### Exercise objective
The required output is the line with "Faaz Tech & Media (319, 2562)" and each line that follows it to the end of the entries below, copied exactly and with nothing added.

Dataset entries
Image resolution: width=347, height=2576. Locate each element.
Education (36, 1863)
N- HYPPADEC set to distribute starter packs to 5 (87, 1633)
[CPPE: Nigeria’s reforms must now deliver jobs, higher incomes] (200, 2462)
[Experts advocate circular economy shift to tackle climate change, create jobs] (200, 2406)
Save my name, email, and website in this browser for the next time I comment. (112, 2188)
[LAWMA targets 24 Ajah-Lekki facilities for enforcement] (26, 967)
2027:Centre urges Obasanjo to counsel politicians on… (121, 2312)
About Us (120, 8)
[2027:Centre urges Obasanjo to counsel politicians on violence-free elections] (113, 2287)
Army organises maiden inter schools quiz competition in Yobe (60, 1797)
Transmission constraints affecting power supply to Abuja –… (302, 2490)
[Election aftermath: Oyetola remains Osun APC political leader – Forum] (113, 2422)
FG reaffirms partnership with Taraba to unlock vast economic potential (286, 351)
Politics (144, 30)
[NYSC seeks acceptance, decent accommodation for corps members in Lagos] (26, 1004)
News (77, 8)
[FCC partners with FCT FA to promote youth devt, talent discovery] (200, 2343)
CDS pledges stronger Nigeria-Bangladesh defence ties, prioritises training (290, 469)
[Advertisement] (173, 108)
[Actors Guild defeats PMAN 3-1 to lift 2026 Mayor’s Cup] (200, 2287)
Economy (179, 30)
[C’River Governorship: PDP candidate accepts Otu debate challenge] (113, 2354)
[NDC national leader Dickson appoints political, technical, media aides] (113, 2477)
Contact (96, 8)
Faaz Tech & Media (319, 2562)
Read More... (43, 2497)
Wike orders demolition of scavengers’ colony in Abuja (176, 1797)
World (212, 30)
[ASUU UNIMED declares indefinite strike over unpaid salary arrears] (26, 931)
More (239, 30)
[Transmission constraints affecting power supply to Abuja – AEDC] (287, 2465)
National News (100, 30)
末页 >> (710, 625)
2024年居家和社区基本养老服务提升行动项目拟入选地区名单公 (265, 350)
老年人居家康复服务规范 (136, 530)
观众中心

### Output
Faaz Tech & Media (319, 2562)
Read More... (43, 2497)
Wike orders demolition of scavengers’ colony in Abuja (176, 1797)
World (212, 30)
[ASUU UNIMED declares indefinite strike over unpaid salary arrears] (26, 931)
More (239, 30)
[Transmission constraints affecting power supply to Abuja – AEDC] (287, 2465)
National News (100, 30)
末页 >> (710, 625)
2024年居家和社区基本养老服务提升行动项目拟入选地区名单公 (265, 350)
老年人居家康复服务规范 (136, 530)
观众中心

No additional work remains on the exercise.